[Stored records]
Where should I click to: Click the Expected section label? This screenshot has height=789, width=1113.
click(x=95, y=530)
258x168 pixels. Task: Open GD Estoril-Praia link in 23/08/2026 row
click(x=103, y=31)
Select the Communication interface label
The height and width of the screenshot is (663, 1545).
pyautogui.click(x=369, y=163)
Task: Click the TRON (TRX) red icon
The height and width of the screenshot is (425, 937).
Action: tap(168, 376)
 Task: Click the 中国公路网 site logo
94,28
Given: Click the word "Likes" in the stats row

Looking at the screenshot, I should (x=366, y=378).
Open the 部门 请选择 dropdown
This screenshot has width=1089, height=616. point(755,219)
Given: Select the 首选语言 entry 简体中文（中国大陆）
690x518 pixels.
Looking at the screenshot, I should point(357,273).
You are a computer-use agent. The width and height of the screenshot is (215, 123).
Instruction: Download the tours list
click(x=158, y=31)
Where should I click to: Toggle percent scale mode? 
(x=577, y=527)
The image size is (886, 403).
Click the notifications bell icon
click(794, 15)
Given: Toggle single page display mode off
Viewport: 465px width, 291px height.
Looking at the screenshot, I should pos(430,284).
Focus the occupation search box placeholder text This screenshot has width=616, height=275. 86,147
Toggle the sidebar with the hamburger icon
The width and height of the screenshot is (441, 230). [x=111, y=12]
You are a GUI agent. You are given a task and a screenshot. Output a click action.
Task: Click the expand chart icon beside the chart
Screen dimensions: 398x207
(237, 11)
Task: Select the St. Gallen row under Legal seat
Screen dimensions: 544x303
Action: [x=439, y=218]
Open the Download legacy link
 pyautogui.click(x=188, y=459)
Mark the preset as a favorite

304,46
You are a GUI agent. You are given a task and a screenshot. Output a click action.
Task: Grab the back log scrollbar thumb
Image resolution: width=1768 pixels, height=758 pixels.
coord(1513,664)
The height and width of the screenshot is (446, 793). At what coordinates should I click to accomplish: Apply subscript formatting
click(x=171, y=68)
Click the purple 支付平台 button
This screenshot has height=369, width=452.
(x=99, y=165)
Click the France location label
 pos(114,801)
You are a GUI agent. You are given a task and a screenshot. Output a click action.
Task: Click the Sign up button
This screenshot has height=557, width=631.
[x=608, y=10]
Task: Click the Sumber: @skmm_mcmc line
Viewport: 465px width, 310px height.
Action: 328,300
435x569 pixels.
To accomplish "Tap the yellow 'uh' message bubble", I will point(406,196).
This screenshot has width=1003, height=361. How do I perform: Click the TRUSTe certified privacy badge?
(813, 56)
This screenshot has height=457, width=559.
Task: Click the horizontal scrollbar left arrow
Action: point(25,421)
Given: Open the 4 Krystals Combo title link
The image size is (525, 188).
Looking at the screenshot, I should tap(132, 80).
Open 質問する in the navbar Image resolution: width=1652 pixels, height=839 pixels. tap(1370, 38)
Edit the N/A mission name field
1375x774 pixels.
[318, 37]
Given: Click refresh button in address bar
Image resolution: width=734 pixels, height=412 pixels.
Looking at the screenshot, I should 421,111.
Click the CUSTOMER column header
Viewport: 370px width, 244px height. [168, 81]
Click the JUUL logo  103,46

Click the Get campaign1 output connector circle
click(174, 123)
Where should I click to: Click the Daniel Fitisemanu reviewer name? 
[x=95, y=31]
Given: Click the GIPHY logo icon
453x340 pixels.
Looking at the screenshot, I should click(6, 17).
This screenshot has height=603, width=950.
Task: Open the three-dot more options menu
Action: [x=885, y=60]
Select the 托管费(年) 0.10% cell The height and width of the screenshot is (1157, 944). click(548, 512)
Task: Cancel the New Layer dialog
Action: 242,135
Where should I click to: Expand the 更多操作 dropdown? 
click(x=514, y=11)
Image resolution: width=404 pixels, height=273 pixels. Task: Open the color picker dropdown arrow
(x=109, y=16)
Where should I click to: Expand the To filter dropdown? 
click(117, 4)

* **WORK INSTRUCTIONS**:
Each record needs to be duplicated exactly as given.

* **EXERCISE SOLUTION**:
Where should I click to: Click the Expected section label? This screenshot has height=789, width=1113.
click(x=95, y=530)
258x168 pixels. Task: Open GD Estoril-Praia link in 23/08/2026 row
click(x=103, y=31)
Select the Communication interface label
The height and width of the screenshot is (663, 1545).
pyautogui.click(x=369, y=163)
Task: Click the TRON (TRX) red icon
The height and width of the screenshot is (425, 937).
Action: tap(168, 376)
 Task: Click the 中国公路网 site logo
94,28
Given: Click the word "Likes" in the stats row

Looking at the screenshot, I should (x=366, y=378).
Open the 部门 请选择 dropdown
This screenshot has width=1089, height=616. point(755,219)
Given: Select the 首选语言 entry 简体中文（中国大陆）
690x518 pixels.
Looking at the screenshot, I should point(357,273).
You are a computer-use agent. The width and height of the screenshot is (215, 123).
Instruction: Download the tours list
click(x=158, y=31)
Where should I click to: Toggle percent scale mode? 
(x=577, y=527)
The image size is (886, 403).
Click the notifications bell icon
click(794, 15)
Given: Toggle single page display mode off
Viewport: 465px width, 291px height.
Looking at the screenshot, I should pos(430,284).
Focus the occupation search box placeholder text This screenshot has width=616, height=275. 86,147
Toggle the sidebar with the hamburger icon
The width and height of the screenshot is (441, 230). [x=111, y=12]
You are a GUI agent. You are given a task and a screenshot. Output a click action.
Task: Click the expand chart icon beside the chart
Screen dimensions: 398x207
(237, 11)
Task: Select the St. Gallen row under Legal seat
Screen dimensions: 544x303
Action: [x=439, y=218]
Open the Download legacy link
 pyautogui.click(x=188, y=459)
Mark the preset as a favorite

304,46
You are a GUI agent. You are given a task and a screenshot. Output a click action.
Task: Grab the back log scrollbar thumb
Image resolution: width=1768 pixels, height=758 pixels.
coord(1513,664)
The height and width of the screenshot is (446, 793). At what coordinates should I click to accomplish: Apply subscript formatting
click(x=171, y=68)
Click the purple 支付平台 button
This screenshot has height=369, width=452.
(x=99, y=165)
Click the France location label
 pos(114,801)
You are a GUI agent. You are given a task and a screenshot. Output a click action.
Task: Click the Sign up button
This screenshot has height=557, width=631.
[x=608, y=10]
Task: Click the Sumber: @skmm_mcmc line
Viewport: 465px width, 310px height.
Action: 328,300
435x569 pixels.
To accomplish "Tap the yellow 'uh' message bubble", I will point(406,196).
This screenshot has width=1003, height=361. How do I perform: Click the TRUSTe certified privacy badge?
(813, 56)
This screenshot has height=457, width=559.
Task: Click the horizontal scrollbar left arrow
Action: point(25,421)
Given: Open the 4 Krystals Combo title link
The image size is (525, 188).
Looking at the screenshot, I should tap(132, 80).
Open 質問する in the navbar Image resolution: width=1652 pixels, height=839 pixels. tap(1370, 38)
Edit the N/A mission name field
1375x774 pixels.
[318, 37]
Given: Click refresh button in address bar
Image resolution: width=734 pixels, height=412 pixels.
Looking at the screenshot, I should 421,111.
Click the CUSTOMER column header
Viewport: 370px width, 244px height. [168, 81]
Click the JUUL logo  103,46

Click the Get campaign1 output connector circle
click(174, 123)
Where should I click to: Click the Daniel Fitisemanu reviewer name? 
[x=95, y=31]
Given: Click the GIPHY logo icon
453x340 pixels.
Looking at the screenshot, I should click(6, 17).
This screenshot has height=603, width=950.
Task: Open the three-dot more options menu
Action: [x=885, y=60]
Select the 托管费(年) 0.10% cell The height and width of the screenshot is (1157, 944). click(548, 512)
Task: Cancel the New Layer dialog
Action: 242,135
Where should I click to: Expand the 更多操作 dropdown? 
click(x=514, y=11)
Image resolution: width=404 pixels, height=273 pixels. Task: Open the color picker dropdown arrow
(x=109, y=16)
Where should I click to: Expand the To filter dropdown? 
click(117, 4)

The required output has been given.